In the clinic, I have seen patients often reporting the following issues relating to the ear: -
> Ear pain
> Fluid build up in the ear which can affecting hearing
> Noises in the ear
> Inner ear issues affecting balance -> see the section on balance
It is common that Fluid builds up in the middle section of the ear, behind the eardrum and can cause sharp pain and decreased hearing. This can occur in both children and adults but the incidence is higher in children until their face elongates. When referring to a build up of fluid in children’s ears it is commonly called “Glue Ear ”.
Glue Ear (Otitis media)

In a normal situation, the eustachian tube drains fluid in the middle ear to the back of the throat.  Glue ear occurs when there is a build-up of fluid in the middle ear which can occur when the eustachian tube is blocked or has poor fluid drainage. This condition is common in children under the age of seven because the eustachian tube is virtually horizontal and can drain poorly until the face elongates. It is not wise to fly with Otitis media without consulting a doctor because clear eustachian tubes are required to equalise the pressure inside your head to the changing cabin pressure.

What you feel: The hearing can sound muffled, as the pressure builds you may experience sharp pain coming from the eardrum, in some cases, there can be an associated fever. Often Otitis media it's noted after a cold.

What is happening: When there is a build-up of fluid in the middle ear it puts pressure on the inside of the eardrum, causing it to stretch and bulge outward, causing pain.

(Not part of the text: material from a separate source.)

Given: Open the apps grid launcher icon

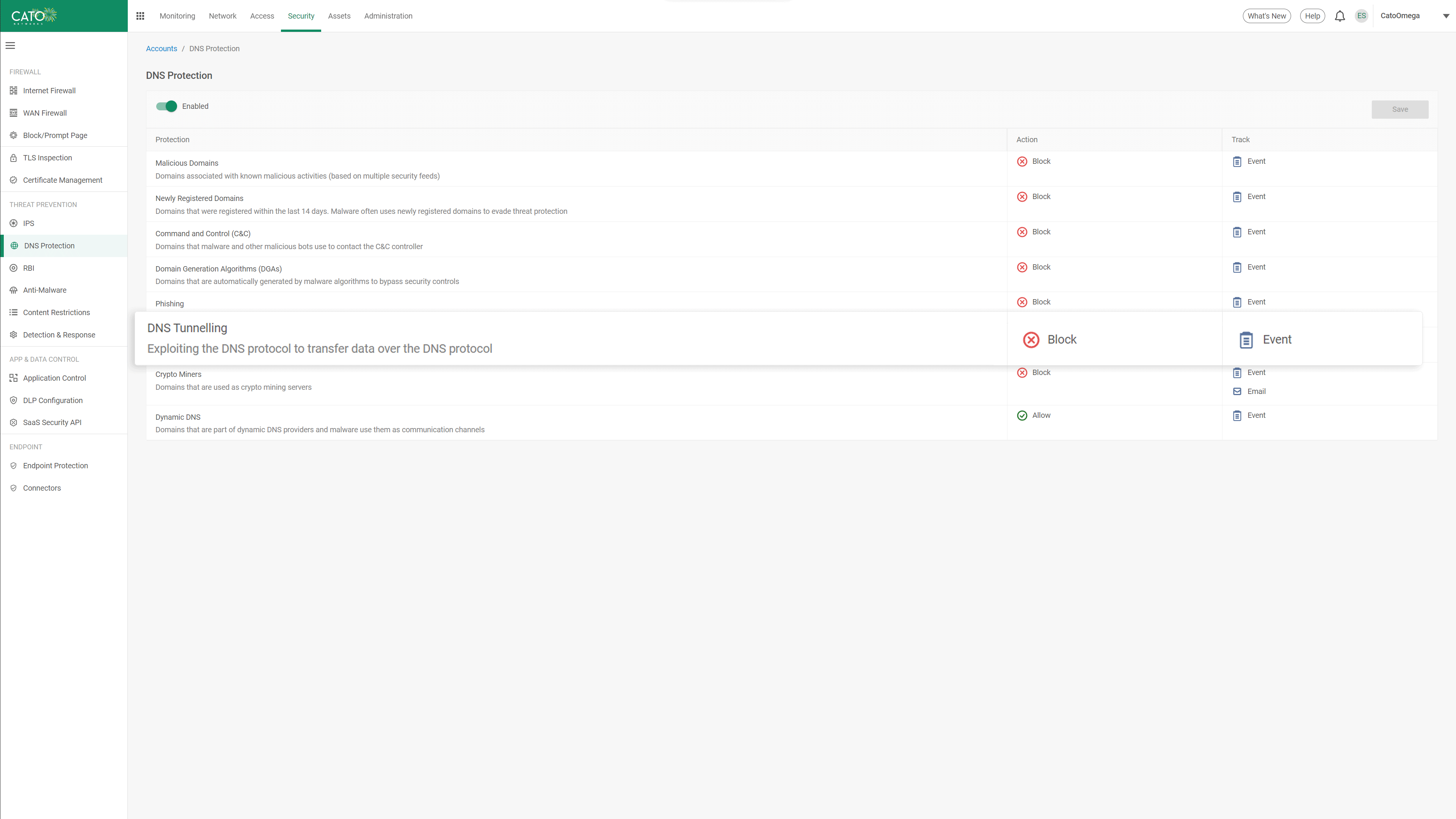Looking at the screenshot, I should pos(140,16).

Often with the fluid trapped behind the eardrum, there can be an infection in the fluid which may explain the fever that sometimes accompanies Otitis media.

How we might treat this. Cranial osteopaths are well aware of the need to have good movement in the cranial bone structure. This cranial movement helps to move fluid around the head[i]  We would use articulation, myofascial release, balanced membranous tension, and possibly soft tissues techniques to loosen the muscles of the neck to promote drainage.